## Your assignment:
Please give back word for word the lines of the material below between the line containing "Instruction: Click Create" and the line containing "Click the inspect element", inclusive.

▼

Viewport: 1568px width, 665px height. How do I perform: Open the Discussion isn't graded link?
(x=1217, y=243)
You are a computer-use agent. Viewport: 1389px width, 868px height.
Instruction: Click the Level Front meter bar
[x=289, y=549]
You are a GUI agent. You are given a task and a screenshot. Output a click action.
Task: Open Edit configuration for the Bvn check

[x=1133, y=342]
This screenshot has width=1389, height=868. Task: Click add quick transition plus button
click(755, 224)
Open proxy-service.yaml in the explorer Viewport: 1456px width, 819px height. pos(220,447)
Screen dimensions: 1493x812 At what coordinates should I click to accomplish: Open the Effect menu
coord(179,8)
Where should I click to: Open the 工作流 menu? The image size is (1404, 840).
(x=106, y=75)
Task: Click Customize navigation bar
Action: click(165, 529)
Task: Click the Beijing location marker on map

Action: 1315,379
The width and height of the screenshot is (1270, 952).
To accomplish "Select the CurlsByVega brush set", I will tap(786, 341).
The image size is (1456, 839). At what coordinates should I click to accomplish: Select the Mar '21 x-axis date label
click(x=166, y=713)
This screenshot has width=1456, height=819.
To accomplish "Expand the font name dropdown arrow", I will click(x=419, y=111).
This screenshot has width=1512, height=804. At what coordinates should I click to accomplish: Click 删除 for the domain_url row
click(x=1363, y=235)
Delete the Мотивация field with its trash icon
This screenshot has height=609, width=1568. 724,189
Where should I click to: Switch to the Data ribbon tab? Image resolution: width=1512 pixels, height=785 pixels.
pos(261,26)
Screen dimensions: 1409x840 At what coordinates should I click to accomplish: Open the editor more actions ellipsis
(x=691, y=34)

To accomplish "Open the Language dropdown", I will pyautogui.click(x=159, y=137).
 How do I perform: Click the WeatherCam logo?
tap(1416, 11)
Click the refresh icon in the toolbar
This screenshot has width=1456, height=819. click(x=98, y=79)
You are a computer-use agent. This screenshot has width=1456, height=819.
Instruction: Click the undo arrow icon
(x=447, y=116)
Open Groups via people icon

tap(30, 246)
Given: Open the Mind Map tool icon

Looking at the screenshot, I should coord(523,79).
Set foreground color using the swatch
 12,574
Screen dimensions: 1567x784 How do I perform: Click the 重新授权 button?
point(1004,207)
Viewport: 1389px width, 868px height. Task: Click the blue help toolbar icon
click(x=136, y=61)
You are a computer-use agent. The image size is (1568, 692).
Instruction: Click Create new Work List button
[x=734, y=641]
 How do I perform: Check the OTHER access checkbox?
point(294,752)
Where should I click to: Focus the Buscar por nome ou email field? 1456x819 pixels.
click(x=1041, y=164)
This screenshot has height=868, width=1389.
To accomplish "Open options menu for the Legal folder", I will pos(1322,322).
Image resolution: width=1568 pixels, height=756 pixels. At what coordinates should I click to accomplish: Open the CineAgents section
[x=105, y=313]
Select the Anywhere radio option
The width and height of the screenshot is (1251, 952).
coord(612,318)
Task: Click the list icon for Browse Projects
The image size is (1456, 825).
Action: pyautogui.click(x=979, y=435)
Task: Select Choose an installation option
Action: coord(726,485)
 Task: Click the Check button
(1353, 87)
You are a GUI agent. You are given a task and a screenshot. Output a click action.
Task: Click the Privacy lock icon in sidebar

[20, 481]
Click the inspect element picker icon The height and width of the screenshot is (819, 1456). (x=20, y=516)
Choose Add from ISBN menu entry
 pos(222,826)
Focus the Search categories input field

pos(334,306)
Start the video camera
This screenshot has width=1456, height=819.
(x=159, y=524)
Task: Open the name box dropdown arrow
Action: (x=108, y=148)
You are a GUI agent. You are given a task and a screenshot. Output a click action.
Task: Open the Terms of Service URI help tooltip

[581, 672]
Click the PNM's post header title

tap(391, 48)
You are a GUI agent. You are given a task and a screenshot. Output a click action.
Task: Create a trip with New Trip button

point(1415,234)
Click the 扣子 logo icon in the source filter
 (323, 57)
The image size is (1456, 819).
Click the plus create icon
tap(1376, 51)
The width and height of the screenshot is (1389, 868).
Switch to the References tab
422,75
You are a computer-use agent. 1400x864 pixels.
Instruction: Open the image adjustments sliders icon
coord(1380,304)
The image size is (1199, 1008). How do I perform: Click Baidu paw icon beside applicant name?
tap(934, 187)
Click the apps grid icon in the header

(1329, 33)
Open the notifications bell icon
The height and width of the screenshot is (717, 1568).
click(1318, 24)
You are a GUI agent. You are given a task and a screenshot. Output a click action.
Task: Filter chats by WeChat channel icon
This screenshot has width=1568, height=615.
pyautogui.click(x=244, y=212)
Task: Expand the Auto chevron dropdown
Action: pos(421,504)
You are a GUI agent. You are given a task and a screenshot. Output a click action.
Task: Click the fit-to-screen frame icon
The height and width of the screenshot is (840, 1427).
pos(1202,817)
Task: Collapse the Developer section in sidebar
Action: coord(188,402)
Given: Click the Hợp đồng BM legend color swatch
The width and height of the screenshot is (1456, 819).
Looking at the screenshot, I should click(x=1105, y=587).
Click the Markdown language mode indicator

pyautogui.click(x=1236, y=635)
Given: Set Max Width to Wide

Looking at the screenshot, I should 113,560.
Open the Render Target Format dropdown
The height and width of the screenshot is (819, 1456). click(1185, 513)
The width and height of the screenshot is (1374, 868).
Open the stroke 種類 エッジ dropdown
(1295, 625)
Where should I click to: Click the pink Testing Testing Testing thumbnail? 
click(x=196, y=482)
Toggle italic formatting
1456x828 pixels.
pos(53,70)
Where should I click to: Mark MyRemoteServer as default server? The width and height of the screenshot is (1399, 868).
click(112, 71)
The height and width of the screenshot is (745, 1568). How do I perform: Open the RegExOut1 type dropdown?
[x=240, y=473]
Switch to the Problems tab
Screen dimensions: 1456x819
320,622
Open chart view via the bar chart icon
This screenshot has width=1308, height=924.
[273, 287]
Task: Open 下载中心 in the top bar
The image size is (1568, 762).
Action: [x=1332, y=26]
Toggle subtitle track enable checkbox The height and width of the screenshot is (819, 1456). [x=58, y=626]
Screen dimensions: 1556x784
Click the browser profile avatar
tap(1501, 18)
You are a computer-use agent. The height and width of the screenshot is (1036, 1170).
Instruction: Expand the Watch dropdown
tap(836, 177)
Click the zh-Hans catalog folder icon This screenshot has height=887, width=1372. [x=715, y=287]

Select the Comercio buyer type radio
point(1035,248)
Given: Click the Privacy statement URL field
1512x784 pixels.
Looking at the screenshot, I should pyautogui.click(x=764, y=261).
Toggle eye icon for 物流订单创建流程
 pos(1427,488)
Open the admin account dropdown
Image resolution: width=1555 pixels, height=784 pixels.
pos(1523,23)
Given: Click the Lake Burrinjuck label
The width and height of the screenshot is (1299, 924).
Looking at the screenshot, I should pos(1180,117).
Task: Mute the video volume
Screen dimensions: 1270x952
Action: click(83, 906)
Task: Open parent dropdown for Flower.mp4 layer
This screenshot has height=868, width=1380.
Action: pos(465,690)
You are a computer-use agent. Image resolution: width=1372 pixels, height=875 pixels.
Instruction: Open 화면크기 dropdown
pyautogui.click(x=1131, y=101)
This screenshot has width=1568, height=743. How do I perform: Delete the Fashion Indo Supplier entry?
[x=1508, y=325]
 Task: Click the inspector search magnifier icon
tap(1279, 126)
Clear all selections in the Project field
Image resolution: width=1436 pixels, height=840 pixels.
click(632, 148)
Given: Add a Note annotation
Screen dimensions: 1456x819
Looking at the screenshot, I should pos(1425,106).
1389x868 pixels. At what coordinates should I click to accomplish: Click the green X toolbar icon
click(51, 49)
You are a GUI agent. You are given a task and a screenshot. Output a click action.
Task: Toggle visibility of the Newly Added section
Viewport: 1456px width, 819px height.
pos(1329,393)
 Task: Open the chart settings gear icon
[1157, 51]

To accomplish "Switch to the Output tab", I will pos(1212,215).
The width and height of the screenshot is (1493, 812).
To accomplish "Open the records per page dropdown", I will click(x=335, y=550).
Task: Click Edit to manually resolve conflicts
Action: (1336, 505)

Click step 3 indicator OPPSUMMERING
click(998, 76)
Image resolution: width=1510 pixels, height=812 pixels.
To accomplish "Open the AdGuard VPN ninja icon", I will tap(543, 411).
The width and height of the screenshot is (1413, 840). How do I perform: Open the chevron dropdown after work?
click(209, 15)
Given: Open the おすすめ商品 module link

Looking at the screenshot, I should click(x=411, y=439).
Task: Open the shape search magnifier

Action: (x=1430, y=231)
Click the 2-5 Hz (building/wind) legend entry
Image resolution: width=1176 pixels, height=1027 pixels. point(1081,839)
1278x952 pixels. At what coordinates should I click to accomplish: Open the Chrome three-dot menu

▲

## Reply to the exercise:
Instruction: Click Create new Work List button
[x=734, y=641]
 How do I perform: Check the OTHER access checkbox?
point(294,752)
Where should I click to: Focus the Buscar por nome ou email field? 1456x819 pixels.
click(x=1041, y=164)
This screenshot has height=868, width=1389.
To accomplish "Open options menu for the Legal folder", I will pos(1322,322).
Image resolution: width=1568 pixels, height=756 pixels. At what coordinates should I click to accomplish: Open the CineAgents section
[x=105, y=313]
Select the Anywhere radio option
The width and height of the screenshot is (1251, 952).
coord(612,318)
Task: Click the list icon for Browse Projects
The image size is (1456, 825).
Action: pyautogui.click(x=979, y=435)
Task: Select Choose an installation option
Action: coord(726,485)
 Task: Click the Check button
(1353, 87)
You are a GUI agent. You are given a task and a screenshot. Output a click action.
Task: Click the Privacy lock icon in sidebar

[20, 481]
Click the inspect element picker icon The height and width of the screenshot is (819, 1456). (x=20, y=516)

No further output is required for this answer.